No, if you are using the artifact resolution protocol you don't need to validate the signature of the assertion if you trust the transport. The transport can generally be trusted if it is a https url and your server has a correct set of trusted root certificates.
The SAML2 standard (core, section 5.3) states that an assertion should be considered properly signed if it is contained in another element that is signed. In the artifact resulotion case it means that a signature covering the entire artifact resolution response message is enough to consider the assertion to be signed.The standard further says that an SAML message received over an authenticated SLL connection MAY be considered properly signed if defined by the profile.

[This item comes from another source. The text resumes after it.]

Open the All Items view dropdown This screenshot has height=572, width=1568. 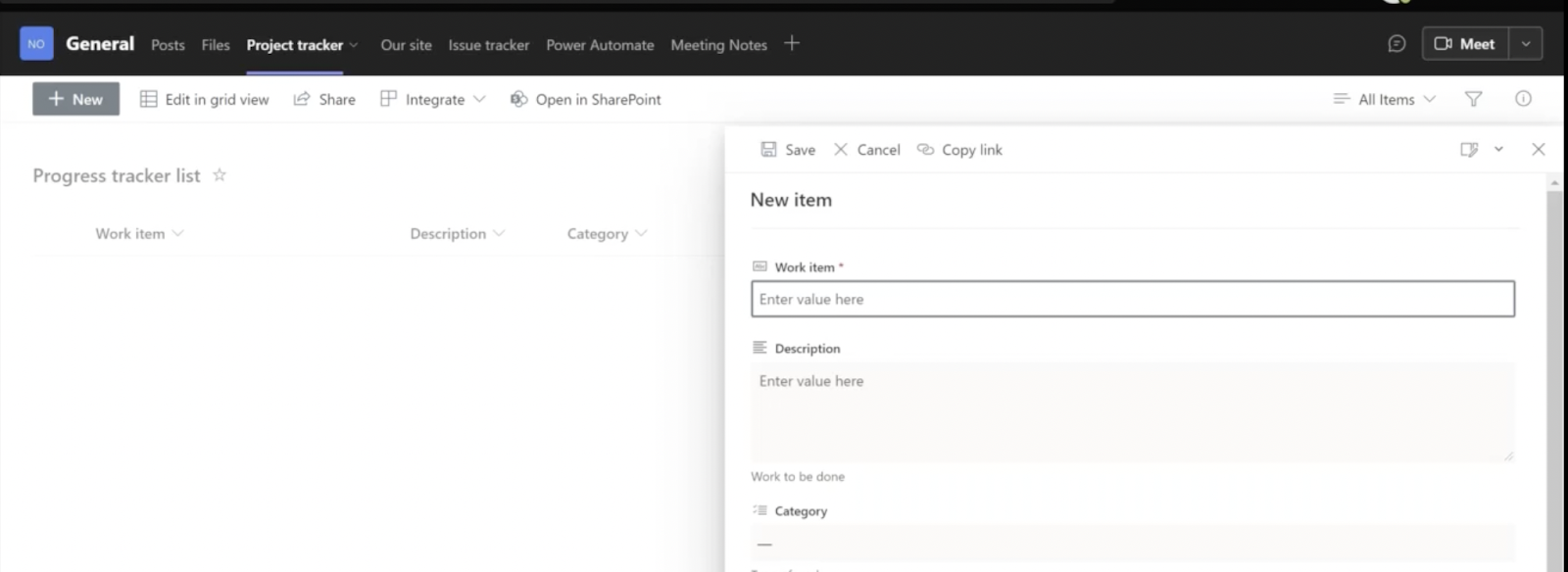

Looking at the WebSSO profile it states that for artifact resolution (profiles, 4.1.4.4) "the dereferencing of the artifact using the Artifact Resolution profile MUST be mutually authenticated, integrity protected, and confidential.". Which IMHO is covered by a properly setup https connection.
But if you are doing SAML2 the full administrative way, you should also have a deployment profile for your specific setup that explicitly defines if an https connection is trusted or not.
My Short personal recomendation: If the IDP already signs the assertion, the key to validate it should be in the Metadata already, validating it should be a easy operation and have big security benefits. So do it.
However... (Long answer) It is always hard to say what is secure and what isn't. That all depends on how secure you need to your site to be. Using assertion is a way of making it more secure.
This way the user itself can not edit the assertion. Signature is a step more secure, that ensures that the assertion came from the IDP and has not ben changed.
Without it there is the possebility of an attacker pretendending to be the IDP, redirecting the artifact to its own server. The attacker could then respond with what ever assertion he wants. Another scenario is that if the assertion is not protected by a signature it could be changed somewhere while on transit on the internet.
With any security controls you have to weigh how important authentication of users are for you and the consecuenses on someone circumventing it.